In the meantime, the message must be, also from NATO minus the US, that Denmark will rearm in and around Greenland, not because Denmark insists on ownership, but because Denmark and the rest of NATO minus the US defend the international legal order, including the principle of inviolability of borders and territorial integrity, which the elected US president is threatening.

The small state of Denmark cannot muster any serious military power in the Greenlandic context, but it doesn’t take much effort to sink a few ships in the entrances to the main ports and block the runways of the few airports with half a hundred old trucks. Then the Americans at their base outside Thule can ponder how to move forward.

Should their commander-in-chief in Washington dare to order a parachute invasion over the permanent ice cap, I will say: Let him do it. It could be a very costly enterprise.

Europeans are beginning to grasp the existential threat to their security and sovereignty, emanating not only from Putin’s Kremlin but from Trump’s Washington. They try to gain insights, to evaluate what they know what they do not know, and what they do not know, that they do not know. They try to find ways.

Putin is considered to be beyond educational reach. Can Trump be educated, this professional liar and swindler, who in his grotesque ignorance the other day declared that Spain, a member of the EU and of NATO, belonged to the BRICS group, the third-world alternative to the West? Perhaps the Lord of The White House should learn that “S” does not stand for Spain, but for South Africa. Maybe he should learn to keep his mouth shut until he has thought for himself or asked others to think for him.

Europe has the forces, both military and economic, to defend itself, Ukraine included, and the international legal order: half a billion people, considerable armies, and two nuclear powers. We do not need to fill a room in Washington or Moscow with gold, let alone be strangled by a mafia boss who, since his teenage years, has been a fraudster, starting with stealing a uniform jacket in a private military academy, because it had more medals than his own.

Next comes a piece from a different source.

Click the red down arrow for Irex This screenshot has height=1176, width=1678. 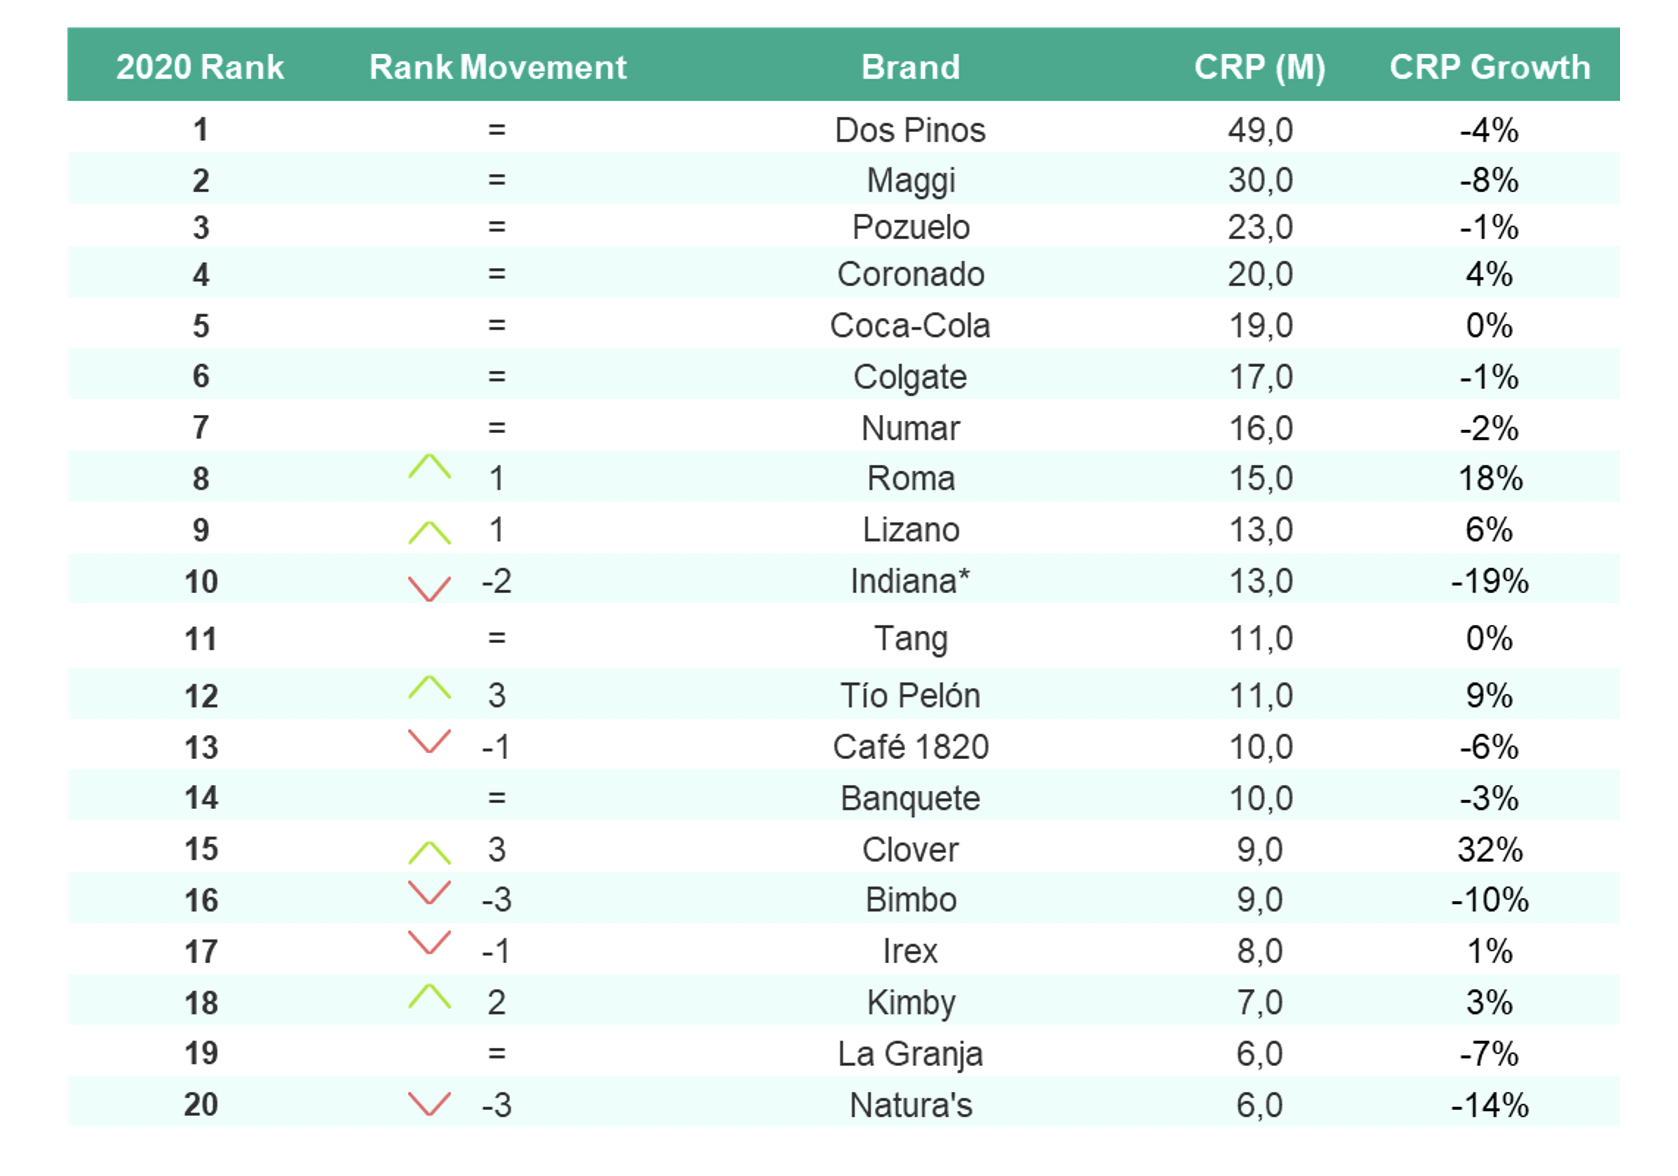[x=429, y=942]

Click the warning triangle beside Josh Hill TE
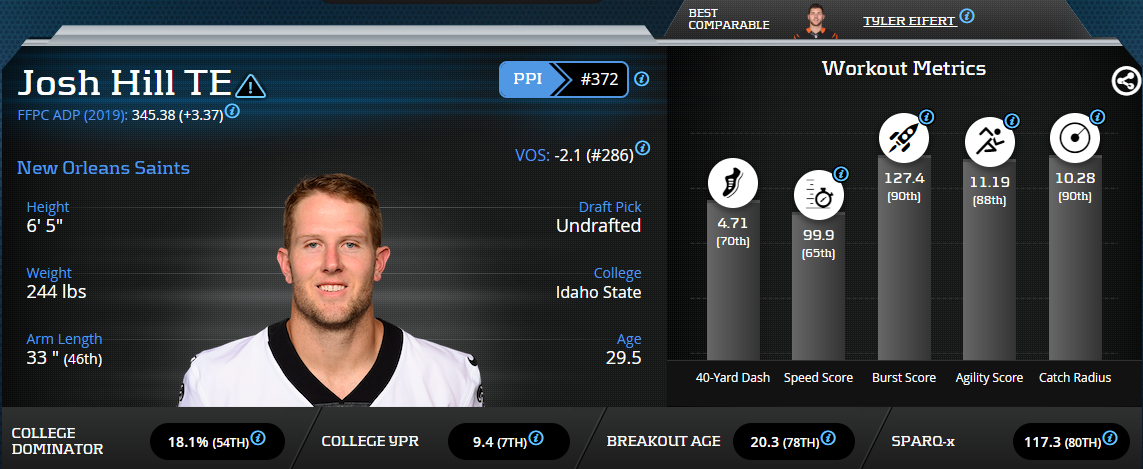(x=251, y=86)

By evening I am back in the square in front of Cajamarca Cathedral. It is rainy and cold. A small group of Indigenous huddles on a street corner. Do they know that 500 years ago they lost everything in this very place? Their country, their culture, their language, their memories? That they lost badly to an enemy, because their then leaders, the Inka and his entourage, knew next to nothing about the reality confronting
them?

Is Europe moving into the twilight of its civilization and its culture, because we underestimate our enemies? Maybe, but then maybe not. The Europeans must make clear no later than at the NATO summit in The Hague in five months that they will defend their democracies and the international legal order. And should Trump use the summit to once again abuse Mette Frederiksen, I hope she will show him her back and leave the room. The man is simply unbearable.

By Per Nyholm

*These opinions are solely those of the author. The Ukrainian Review takes no, position and is not responsible for the author’s words.

Per Nyholm has been a Danish journalist since 1960. He is based in Austria and is a columnist and foreign correspondent at the Jyllands-Posten, a liberal Danish daily newspaper.

Tetiana Stelmakh adapted this text for The Ukrainian Review.